Records:

"""

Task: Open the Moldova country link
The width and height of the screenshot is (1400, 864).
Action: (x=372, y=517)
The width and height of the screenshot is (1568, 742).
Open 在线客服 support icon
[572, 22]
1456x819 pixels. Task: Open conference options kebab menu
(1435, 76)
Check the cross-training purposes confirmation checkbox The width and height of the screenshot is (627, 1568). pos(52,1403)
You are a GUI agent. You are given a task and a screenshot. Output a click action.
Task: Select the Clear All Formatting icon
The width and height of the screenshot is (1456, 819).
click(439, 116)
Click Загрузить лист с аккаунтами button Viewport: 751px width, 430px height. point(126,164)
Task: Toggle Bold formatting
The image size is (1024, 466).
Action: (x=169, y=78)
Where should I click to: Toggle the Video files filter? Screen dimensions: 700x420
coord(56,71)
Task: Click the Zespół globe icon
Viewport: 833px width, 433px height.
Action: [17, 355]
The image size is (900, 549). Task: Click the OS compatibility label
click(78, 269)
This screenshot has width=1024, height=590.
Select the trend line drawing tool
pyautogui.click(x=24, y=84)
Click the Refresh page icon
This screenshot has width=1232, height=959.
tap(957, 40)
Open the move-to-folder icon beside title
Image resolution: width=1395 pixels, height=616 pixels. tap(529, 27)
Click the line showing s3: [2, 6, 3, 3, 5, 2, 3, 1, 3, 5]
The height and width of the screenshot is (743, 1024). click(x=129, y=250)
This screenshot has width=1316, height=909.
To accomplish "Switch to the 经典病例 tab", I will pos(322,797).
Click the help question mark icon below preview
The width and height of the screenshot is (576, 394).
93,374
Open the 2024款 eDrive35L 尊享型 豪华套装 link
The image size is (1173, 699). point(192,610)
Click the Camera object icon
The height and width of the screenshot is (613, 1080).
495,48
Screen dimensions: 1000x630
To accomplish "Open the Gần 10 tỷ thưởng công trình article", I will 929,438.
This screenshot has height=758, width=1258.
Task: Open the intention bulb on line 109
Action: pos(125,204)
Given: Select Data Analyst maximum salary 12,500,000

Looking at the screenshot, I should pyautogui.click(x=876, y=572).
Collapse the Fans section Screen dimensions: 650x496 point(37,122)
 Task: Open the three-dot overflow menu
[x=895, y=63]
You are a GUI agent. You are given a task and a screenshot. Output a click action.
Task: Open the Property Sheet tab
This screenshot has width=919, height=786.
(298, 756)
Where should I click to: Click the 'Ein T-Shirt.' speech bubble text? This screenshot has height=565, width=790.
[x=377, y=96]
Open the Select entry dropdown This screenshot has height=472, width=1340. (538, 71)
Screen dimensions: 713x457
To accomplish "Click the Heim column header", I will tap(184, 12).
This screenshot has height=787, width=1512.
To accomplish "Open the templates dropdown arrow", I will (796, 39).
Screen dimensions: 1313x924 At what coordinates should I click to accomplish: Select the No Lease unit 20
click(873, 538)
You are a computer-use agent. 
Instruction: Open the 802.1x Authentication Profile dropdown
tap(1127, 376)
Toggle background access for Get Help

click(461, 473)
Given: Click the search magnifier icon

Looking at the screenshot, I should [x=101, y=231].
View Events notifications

"""

Short exercise: Can you extract every line above and reproduce each one word for word, in the same order?

Expected answer:
Task: Open the Moldova country link
The width and height of the screenshot is (1400, 864).
Action: (x=372, y=517)
The width and height of the screenshot is (1568, 742).
Open 在线客服 support icon
[572, 22]
1456x819 pixels. Task: Open conference options kebab menu
(1435, 76)
Check the cross-training purposes confirmation checkbox The width and height of the screenshot is (627, 1568). pos(52,1403)
You are a GUI agent. You are given a task and a screenshot. Output a click action.
Task: Select the Clear All Formatting icon
The width and height of the screenshot is (1456, 819).
click(439, 116)
Click Загрузить лист с аккаунтами button Viewport: 751px width, 430px height. point(126,164)
Task: Toggle Bold formatting
The image size is (1024, 466).
Action: (x=169, y=78)
Where should I click to: Toggle the Video files filter? Screen dimensions: 700x420
coord(56,71)
Task: Click the Zespół globe icon
Viewport: 833px width, 433px height.
Action: [17, 355]
The image size is (900, 549). Task: Click the OS compatibility label
click(78, 269)
This screenshot has width=1024, height=590.
Select the trend line drawing tool
pyautogui.click(x=24, y=84)
Click the Refresh page icon
This screenshot has width=1232, height=959.
tap(957, 40)
Open the move-to-folder icon beside title
Image resolution: width=1395 pixels, height=616 pixels. tap(529, 27)
Click the line showing s3: [2, 6, 3, 3, 5, 2, 3, 1, 3, 5]
The height and width of the screenshot is (743, 1024). click(x=129, y=250)
This screenshot has width=1316, height=909.
To accomplish "Switch to the 经典病例 tab", I will pos(322,797).
Click the help question mark icon below preview
The width and height of the screenshot is (576, 394).
93,374
Open the 2024款 eDrive35L 尊享型 豪华套装 link
The image size is (1173, 699). point(192,610)
Click the Camera object icon
The height and width of the screenshot is (613, 1080).
495,48
Screen dimensions: 1000x630
To accomplish "Open the Gần 10 tỷ thưởng công trình article", I will 929,438.
This screenshot has height=758, width=1258.
Task: Open the intention bulb on line 109
Action: pos(125,204)
Given: Select Data Analyst maximum salary 12,500,000

Looking at the screenshot, I should pyautogui.click(x=876, y=572).
Collapse the Fans section Screen dimensions: 650x496 point(37,122)
 Task: Open the three-dot overflow menu
[x=895, y=63]
You are a GUI agent. You are given a task and a screenshot. Output a click action.
Task: Open the Property Sheet tab
This screenshot has width=919, height=786.
(298, 756)
Where should I click to: Click the 'Ein T-Shirt.' speech bubble text? This screenshot has height=565, width=790.
[x=377, y=96]
Open the Select entry dropdown This screenshot has height=472, width=1340. (538, 71)
Screen dimensions: 713x457
To accomplish "Click the Heim column header", I will tap(184, 12).
This screenshot has height=787, width=1512.
To accomplish "Open the templates dropdown arrow", I will (796, 39).
Screen dimensions: 1313x924 At what coordinates should I click to accomplish: Select the No Lease unit 20
click(873, 538)
You are a computer-use agent. 
Instruction: Open the 802.1x Authentication Profile dropdown
tap(1127, 376)
Toggle background access for Get Help

click(461, 473)
Given: Click the search magnifier icon

Looking at the screenshot, I should [x=101, y=231].
View Events notifications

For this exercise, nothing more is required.